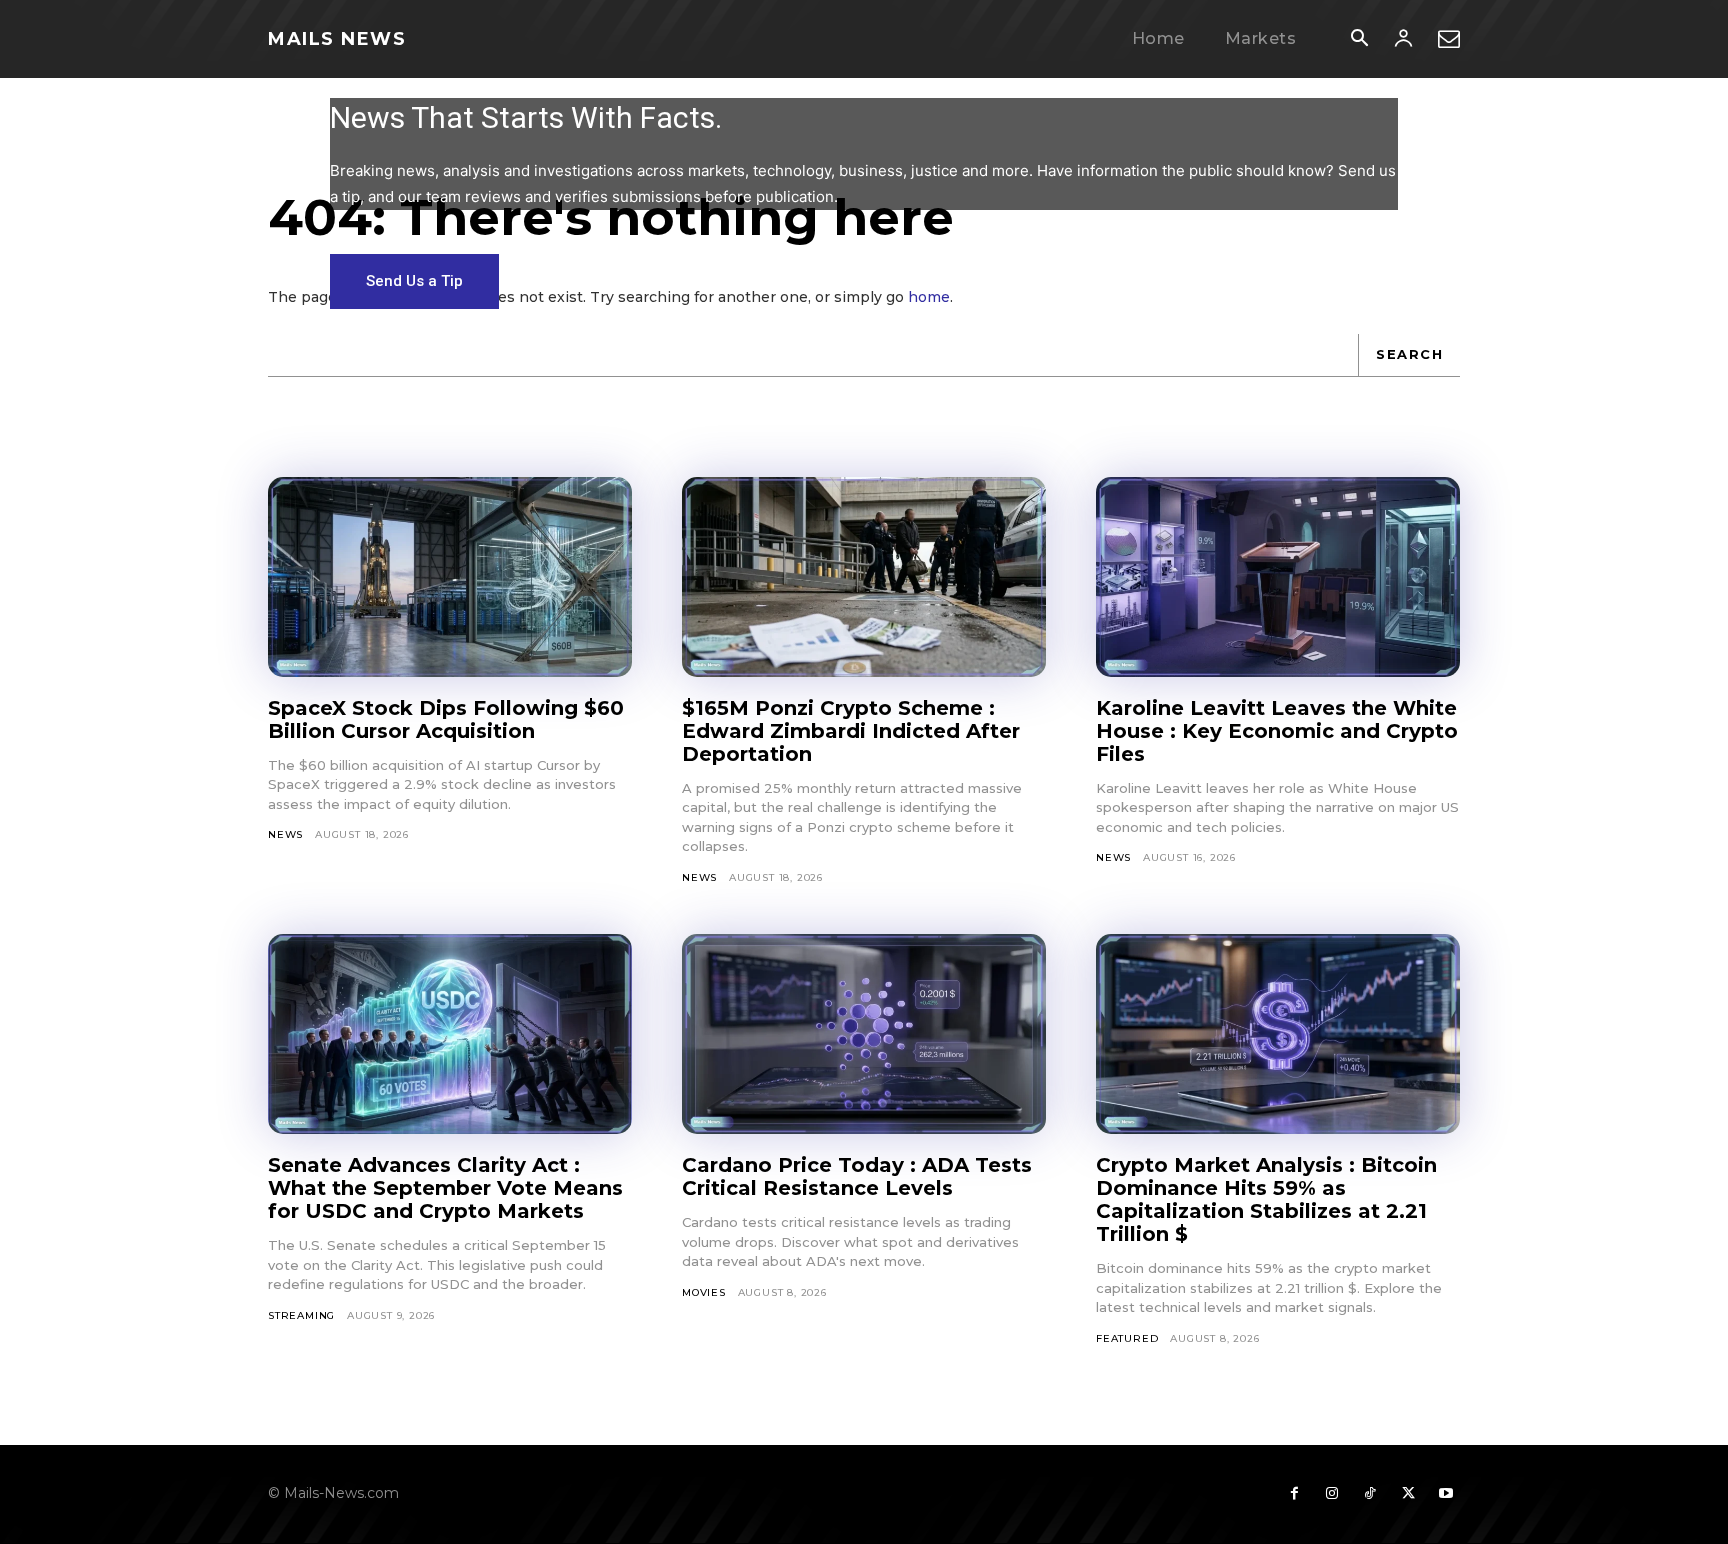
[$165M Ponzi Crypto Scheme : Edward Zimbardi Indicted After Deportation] (864, 577)
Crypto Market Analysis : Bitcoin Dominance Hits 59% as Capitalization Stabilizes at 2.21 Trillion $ (1266, 1199)
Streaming (301, 1315)
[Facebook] (1294, 1494)
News (285, 834)
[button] (1359, 40)
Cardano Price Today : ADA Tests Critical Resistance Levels (857, 1176)
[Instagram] (1332, 1494)
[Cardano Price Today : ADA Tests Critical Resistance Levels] (864, 1034)
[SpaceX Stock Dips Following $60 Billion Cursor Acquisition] (450, 577)
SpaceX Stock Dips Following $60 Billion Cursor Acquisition (446, 719)
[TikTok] (1370, 1494)
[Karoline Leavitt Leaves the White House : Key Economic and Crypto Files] (1278, 577)
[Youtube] (1446, 1494)
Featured (1127, 1338)
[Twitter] (1408, 1494)
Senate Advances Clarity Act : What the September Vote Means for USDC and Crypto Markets (445, 1188)
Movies (704, 1292)
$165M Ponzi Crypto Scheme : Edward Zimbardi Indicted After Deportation (851, 731)
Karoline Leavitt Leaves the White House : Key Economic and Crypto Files (1277, 731)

*Task description*. Would you print exactly and only the lines of the material above that run from the line with "[Cardano Price Today" through the line with "[Twitter] (1408, 1494)", both included?

*Output for this exercise*.
[Cardano Price Today : ADA Tests Critical Resistance Levels] (864, 1034)
[SpaceX Stock Dips Following $60 Billion Cursor Acquisition] (450, 577)
SpaceX Stock Dips Following $60 Billion Cursor Acquisition (446, 719)
[TikTok] (1370, 1494)
[Karoline Leavitt Leaves the White House : Key Economic and Crypto Files] (1278, 577)
[Youtube] (1446, 1494)
Featured (1127, 1338)
[Twitter] (1408, 1494)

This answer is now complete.